All the farms in the world are like Old McDonald’s:
with a moo-moo here
and a cluck-cluck there
Ee i ee i o!
Yeah.
I mean, why let the ugly side of food
pro-duc-tion
pro-cess-ing
trans-por-ta-tion...
get in the way of
consumption?
Ssssh.
Let the consumer believe
it is all done by fairies.
Yes...
Fairies grow your food
and don’t need social security.
The back kitchen our food comes from
is not rurality any more —
it’s poverty.
The ‘fairies’ are not
invited to the table
they provided for.
A living wage is too much freedom
when the work being offered
is only fit for a slave.
Chapter 4: “the Market Will Take Care of Itself”
Recipe for maximum profit:
- low cost ingredients
from industrial farming,
- long shelf life for convenience & long-distance transport
- craving-inducing additives
(make it addicktive)
- evade responsibility (and taxes, where possible)
- aggressive marketing!
Thank you. We truly are a success.
Global sales of ultraprocessed foods
have risen 43.7% in the last 13 years.
I see a bright future
of insulin-dependent children
against a backdrop of desertified land
that used to be
a monocrop.
If you factored everything in, like the environment and stuff, the true cost of a burger would be $200. And we’re paying $0.10!

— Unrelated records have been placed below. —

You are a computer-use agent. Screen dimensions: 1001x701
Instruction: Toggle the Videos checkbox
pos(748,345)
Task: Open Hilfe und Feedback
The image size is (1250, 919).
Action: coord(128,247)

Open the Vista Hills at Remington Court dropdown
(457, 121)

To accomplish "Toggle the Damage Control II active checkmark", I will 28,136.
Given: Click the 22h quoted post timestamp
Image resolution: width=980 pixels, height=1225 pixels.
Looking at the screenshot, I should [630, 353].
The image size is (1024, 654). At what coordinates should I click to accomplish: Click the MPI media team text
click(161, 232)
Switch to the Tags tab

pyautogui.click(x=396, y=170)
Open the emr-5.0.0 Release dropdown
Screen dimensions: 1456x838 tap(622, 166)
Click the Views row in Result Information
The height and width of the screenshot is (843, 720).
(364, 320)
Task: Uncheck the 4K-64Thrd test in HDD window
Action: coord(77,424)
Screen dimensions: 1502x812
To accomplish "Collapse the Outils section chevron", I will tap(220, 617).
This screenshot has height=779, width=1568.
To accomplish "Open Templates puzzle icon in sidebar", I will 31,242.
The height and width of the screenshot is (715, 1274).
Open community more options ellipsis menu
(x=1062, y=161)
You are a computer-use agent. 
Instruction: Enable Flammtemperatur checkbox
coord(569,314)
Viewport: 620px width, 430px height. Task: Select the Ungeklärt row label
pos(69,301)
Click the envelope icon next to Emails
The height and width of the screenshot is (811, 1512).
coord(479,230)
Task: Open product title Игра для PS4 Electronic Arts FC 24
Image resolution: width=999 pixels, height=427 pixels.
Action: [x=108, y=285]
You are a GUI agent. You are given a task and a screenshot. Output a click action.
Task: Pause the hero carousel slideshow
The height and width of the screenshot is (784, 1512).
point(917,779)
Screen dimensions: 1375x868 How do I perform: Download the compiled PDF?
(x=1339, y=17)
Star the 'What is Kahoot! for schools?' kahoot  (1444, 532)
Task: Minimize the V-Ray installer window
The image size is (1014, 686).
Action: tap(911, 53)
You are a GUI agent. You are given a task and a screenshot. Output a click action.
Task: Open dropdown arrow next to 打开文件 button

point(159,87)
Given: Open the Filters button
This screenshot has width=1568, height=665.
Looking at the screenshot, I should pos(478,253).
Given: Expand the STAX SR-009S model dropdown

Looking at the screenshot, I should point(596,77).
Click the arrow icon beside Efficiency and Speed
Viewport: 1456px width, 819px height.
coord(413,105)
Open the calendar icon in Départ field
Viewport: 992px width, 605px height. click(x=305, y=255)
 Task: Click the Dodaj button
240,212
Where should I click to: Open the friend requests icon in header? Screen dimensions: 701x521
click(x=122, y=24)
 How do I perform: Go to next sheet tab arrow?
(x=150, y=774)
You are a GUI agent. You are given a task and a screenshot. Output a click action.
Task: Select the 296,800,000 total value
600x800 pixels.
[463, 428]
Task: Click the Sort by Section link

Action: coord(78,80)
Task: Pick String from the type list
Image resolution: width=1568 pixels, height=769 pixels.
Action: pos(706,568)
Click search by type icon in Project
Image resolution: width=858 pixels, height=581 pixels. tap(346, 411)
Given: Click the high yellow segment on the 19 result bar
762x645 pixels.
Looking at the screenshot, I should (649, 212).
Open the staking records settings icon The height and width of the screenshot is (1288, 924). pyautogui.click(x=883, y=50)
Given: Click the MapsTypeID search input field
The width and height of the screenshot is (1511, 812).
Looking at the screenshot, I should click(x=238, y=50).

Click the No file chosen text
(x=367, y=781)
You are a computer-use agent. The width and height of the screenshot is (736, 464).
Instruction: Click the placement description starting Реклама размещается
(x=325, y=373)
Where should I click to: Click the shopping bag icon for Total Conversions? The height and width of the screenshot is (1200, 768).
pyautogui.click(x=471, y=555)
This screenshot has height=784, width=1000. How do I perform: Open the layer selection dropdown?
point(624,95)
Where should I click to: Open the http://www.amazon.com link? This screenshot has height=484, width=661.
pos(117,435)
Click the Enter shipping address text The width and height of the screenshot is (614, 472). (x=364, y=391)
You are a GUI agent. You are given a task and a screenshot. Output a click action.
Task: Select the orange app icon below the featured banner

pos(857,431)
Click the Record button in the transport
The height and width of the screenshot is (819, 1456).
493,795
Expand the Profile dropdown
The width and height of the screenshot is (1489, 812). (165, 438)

Talk about a good deal, huh.
Meanwhile, 1 in every 5 euros spent on the Spanish public health system
is for treating food-related illnesses.
I bet the taxpayers are delighted at having to pay
to clear our mess.
Chapter 5: the Apology Letter
Last month
a twelve-year-old
this tall,
a student of mine,
had to write an apology letter
to a girl
whose breakfast he had stolen
for the third time.
‘Where’s your breakfast?’, I ask.
He’s gone into the habit of eating his mid-morning snack
way before the break.
On Tuesdays and Thursdays, at the subsidized school canteen, he loots the bread.
I call in his mum,
she’s very punctual
very composed
until I bring up
the food issue.
She breaks down
in tears of undeserved shame
confesses
even eggs are outside her price range
mother and teenage son share a room:
she
is poor.
And I wonder who
should write an apology letter
to whom.
Chapter 6: Common Ground In the playground, as a kid, when the rough boys kicked the heavy ball high I used to believe if I closed my eyes hard enough the ball would not hit me. But of course it did. It so painful to look at the facts with open eyes: how deep the global cut is bleeding, how bad the infection inside it can be; the future holding its breath but we must dare to see. Well-informed hope is not for the faint of heart. So here we are. May we be strong enough to face the facts, embrace the facts; may our eyes and hearts be open as they are hit. Here we are. At the end of the Barcelona Forum, 10 days away from Glasgow, here we are. Helping the wound crack to let the light shine. It’s always darkest before dawn. And that’s why there’s so much work to be done. Dear brave cities challenging the past to write a different future: in this room or online, together, we are standing over fertile common ground.